Unterhalb des Displays schmeicheln sich drei - in einer Kunstoffleiste eingearbeitete - Tasten. Zwei dienen der Gesprächssteuerung, eine fungiert als Multitaskingtaste, die beim betätigen alle offenen Anwendungen anzeigt. Das rückseitig angebrachte "Objektiv" der 3-Megapixel-Kamera wird nicht vor Kratzern geschützt. Die Verarbeitung des Gerätes ist gut. Der Touchscreen reagiert relativ zügig auf Eingaben. Man kann ihn problemlos mit den Fingern bedienen. Ohne den kapazitiven Touchscreen eines Apple iPhones reagiert er auch auf Eingaben per Fingernägel und kann mit Handschuhen bedient werden. Wie bei LG üblich, werden Eingaben mit einer leichten Vibration und einem abschaltbaren Ton bestätigt. Mangels echter Tastatur ist man auf die virtuelle Version in verschiedenen Designs angewiesen. Sogar eine Handschriftenerkennung ist mit dabei.

KB770

So kann man beim beim KB770 alle Eingaben aber auch bequem Querformat tätigen. Bei Kommunikationsfreaks kommt trotzdem keine rechte Freude auf.

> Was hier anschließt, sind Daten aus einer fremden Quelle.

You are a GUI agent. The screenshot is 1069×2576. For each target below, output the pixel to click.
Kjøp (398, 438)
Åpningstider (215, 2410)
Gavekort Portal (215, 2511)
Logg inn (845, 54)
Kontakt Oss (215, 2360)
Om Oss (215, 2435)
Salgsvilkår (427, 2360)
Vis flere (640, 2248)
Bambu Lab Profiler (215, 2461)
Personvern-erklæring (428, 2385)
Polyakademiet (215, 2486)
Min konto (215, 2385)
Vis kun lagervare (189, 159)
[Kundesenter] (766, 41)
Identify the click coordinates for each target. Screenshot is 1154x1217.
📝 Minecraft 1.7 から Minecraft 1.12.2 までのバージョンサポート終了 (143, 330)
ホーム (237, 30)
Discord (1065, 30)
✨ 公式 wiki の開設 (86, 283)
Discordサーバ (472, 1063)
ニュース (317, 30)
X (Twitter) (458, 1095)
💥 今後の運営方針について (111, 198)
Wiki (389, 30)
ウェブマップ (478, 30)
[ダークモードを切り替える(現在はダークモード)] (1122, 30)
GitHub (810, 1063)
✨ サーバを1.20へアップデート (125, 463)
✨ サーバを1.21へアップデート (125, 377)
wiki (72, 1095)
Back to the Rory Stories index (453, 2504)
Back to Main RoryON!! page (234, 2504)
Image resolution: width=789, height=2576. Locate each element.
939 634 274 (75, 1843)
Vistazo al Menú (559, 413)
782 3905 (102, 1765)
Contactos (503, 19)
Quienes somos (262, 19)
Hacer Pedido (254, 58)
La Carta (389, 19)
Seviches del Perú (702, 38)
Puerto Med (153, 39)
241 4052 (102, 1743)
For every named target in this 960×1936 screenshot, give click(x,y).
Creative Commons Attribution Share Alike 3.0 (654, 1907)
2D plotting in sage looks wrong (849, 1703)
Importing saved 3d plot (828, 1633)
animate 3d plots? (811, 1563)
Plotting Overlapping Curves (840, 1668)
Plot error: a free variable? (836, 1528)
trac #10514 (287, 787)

Die virtuellen Tasten sind zwar ausreichend groß und für Gelegenheitsschreiber ausreichend, können aber eine echte QWERTZ-Tastatur nicht ersetzen. Eingaben vervollständigt das KB770 auf Wunsch mit der Hilfe von T9.

KB770

Kommen wir zu den Bedienelementen. Alle notwendigen Schalter und Knöpfe wurden diesmal auf die rechte Seite des KB770 verbannt.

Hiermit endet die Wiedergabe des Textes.